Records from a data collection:
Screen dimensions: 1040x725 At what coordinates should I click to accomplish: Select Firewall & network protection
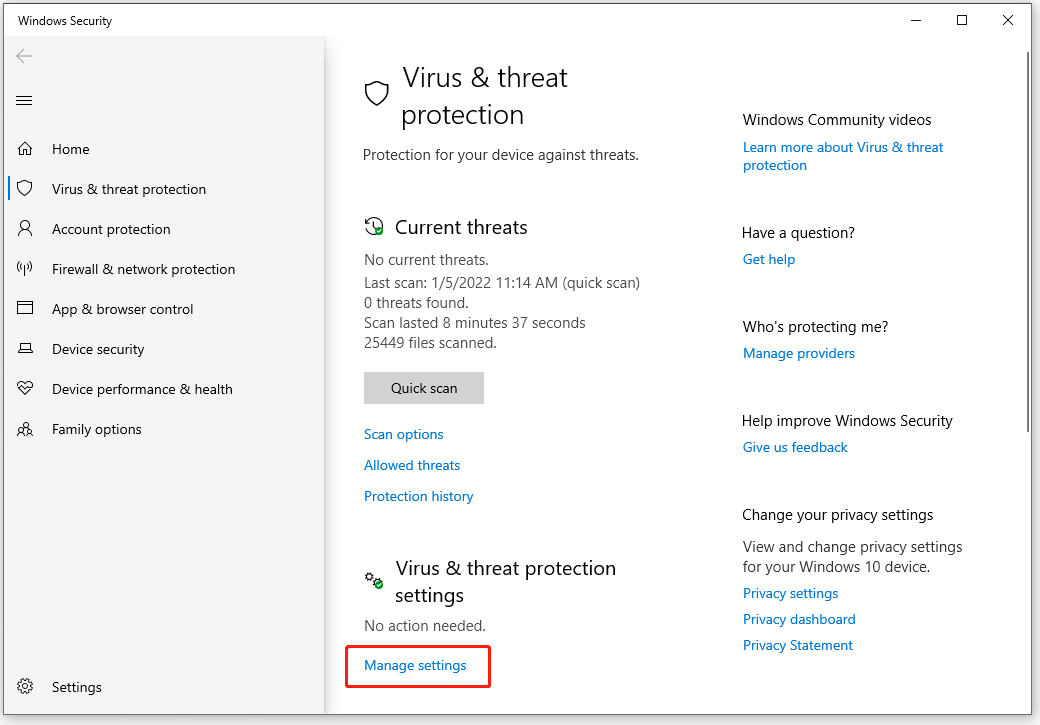coord(143,268)
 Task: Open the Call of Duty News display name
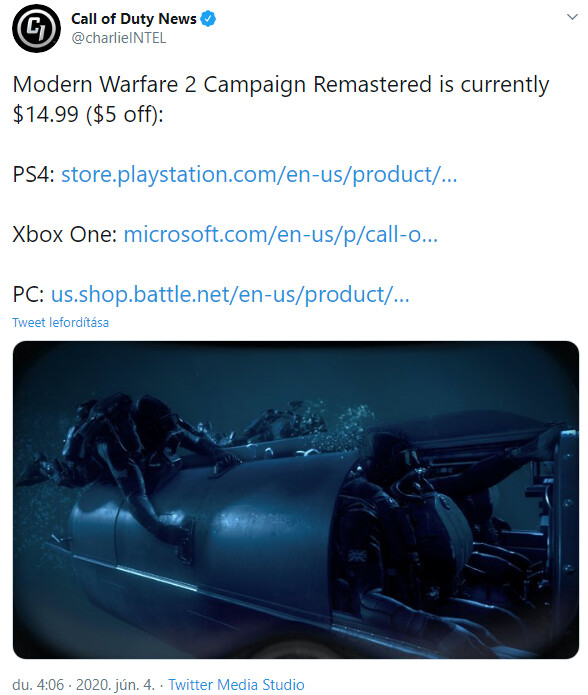tap(134, 19)
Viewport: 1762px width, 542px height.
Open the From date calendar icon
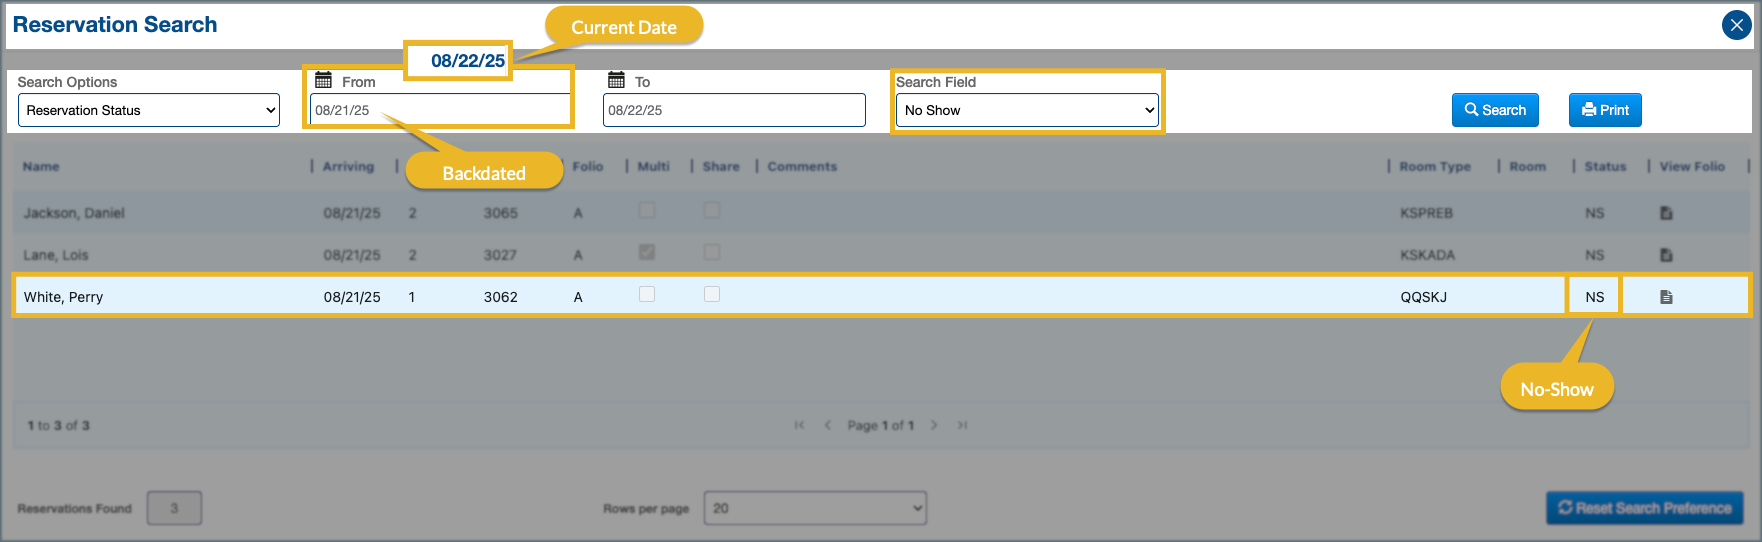(x=323, y=81)
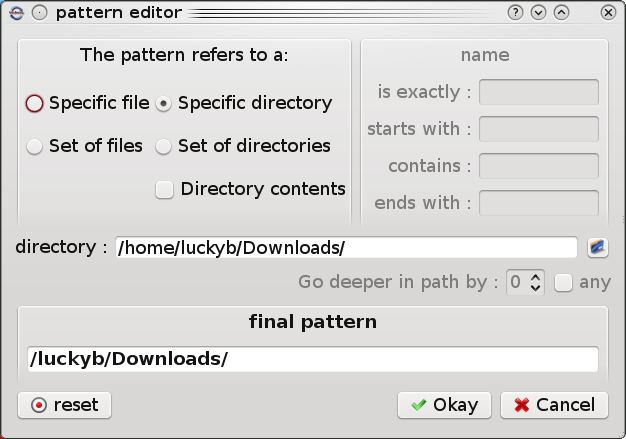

- _WORK REQUEST_: Would you set down the records exactly, with no pictures included?

- _YOUR SOLUTION_:
Screen dimensions: 1040x725 At what coordinates should I click to accomplish: Select Firewall & network protection
coord(143,268)
 Task: Open the Call of Duty News display name
tap(134, 19)
Viewport: 1762px width, 542px height.
Open the From date calendar icon
(x=323, y=81)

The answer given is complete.